Could it also be the case that they will be getting vaccinated patients with Covid-19 jabs induced cancer, over here, for treatment? We already had the filthy, corrupt to the bones, messy organisation, the WHO, which is no more credible than the EU and the WEF, hailing the new system of cancer care which is being offered at the Sir Anthony Mamo Oncology Centre at Mater Dei Hospital. There is no doubt that the doctors, nurses and staff are doing an excellent job. The WHO has commended this system as “innovative” and has advised other countries to consider following in Malta’s footsteps. But with a growing movement of lack of credibility towards the WHO, especially in the way it has “managed” Covid-19, then its praise and statement might lead for more questions.
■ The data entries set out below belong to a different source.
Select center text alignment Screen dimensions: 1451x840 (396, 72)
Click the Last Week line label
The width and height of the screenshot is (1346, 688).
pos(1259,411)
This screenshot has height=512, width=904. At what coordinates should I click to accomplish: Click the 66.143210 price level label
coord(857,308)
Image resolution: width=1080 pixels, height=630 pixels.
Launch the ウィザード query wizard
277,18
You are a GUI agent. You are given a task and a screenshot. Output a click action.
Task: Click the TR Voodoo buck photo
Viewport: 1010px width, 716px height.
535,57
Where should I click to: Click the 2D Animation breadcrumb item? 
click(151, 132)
Did Dr Fearne pass a good word to the WHO by any chance, since the international body he is in, does give advice to organisations like the same WHO?
But there is more to Aurobindo which the government is not telling you. Firstly, the company’s manufacturing plant in India had run into issues with the US Food and Drug Association. These issues revolve around regulatory problems and problems in procedures that are supposed to prevent microbiological contamination of sterile products. Such findings had come as it was expanding its capabilities in the US and Europe.
Secondly, it has been repeatedly knocked by the same FDA “for its role in global “sartan” recalls for allowing tainted active pharmaceutical ingredients (APIs) into its drugs”. Aurolife, a subsidiary of Aurobindo, “ended up recalling 2,352 bottles with 1000 tablets each of generic statins after certain lots were found to have incorrect or missing labels and sometimes missing expiration dates”.
Thirdly, it so happened that back in 2009, Pfizer Inc PFE.N “agreed to license an array of generic pills and injectable medicines from Aurobindo.”
Fourthly, it so happened that two years later, in 2011, Pfizer Inc has entered into other series of licensing agreements with Aurobindo Pharma Ltd., “to commercialize medicines that have come off patent and have lost market exclusivity in the US and Europe.”
Lastly, Aurobindo Pharma, has signed a non-exclusive license agreement with Medicine Patent Pool (MPP) to manufacture and commercialise Pfizer’s famous Covid-19 oral pill, Paxlovid, under the name of Nirmatrelvir. I remind the public that this Paxlovid has received emergency use authorisation by the same FDA and the UK Medicines and Healthcare products Regulatory Agency (MHRA) for the treatment of Covid-19 in patients at high-risk of progressing to serious illness.
Because after their “safe and effective” Covid-19 vaccines, they are selling you Paxlovid, while Aurobindo, whose oncology testing laboratory is based in our little Malta, will sell you Nirmatrelvir.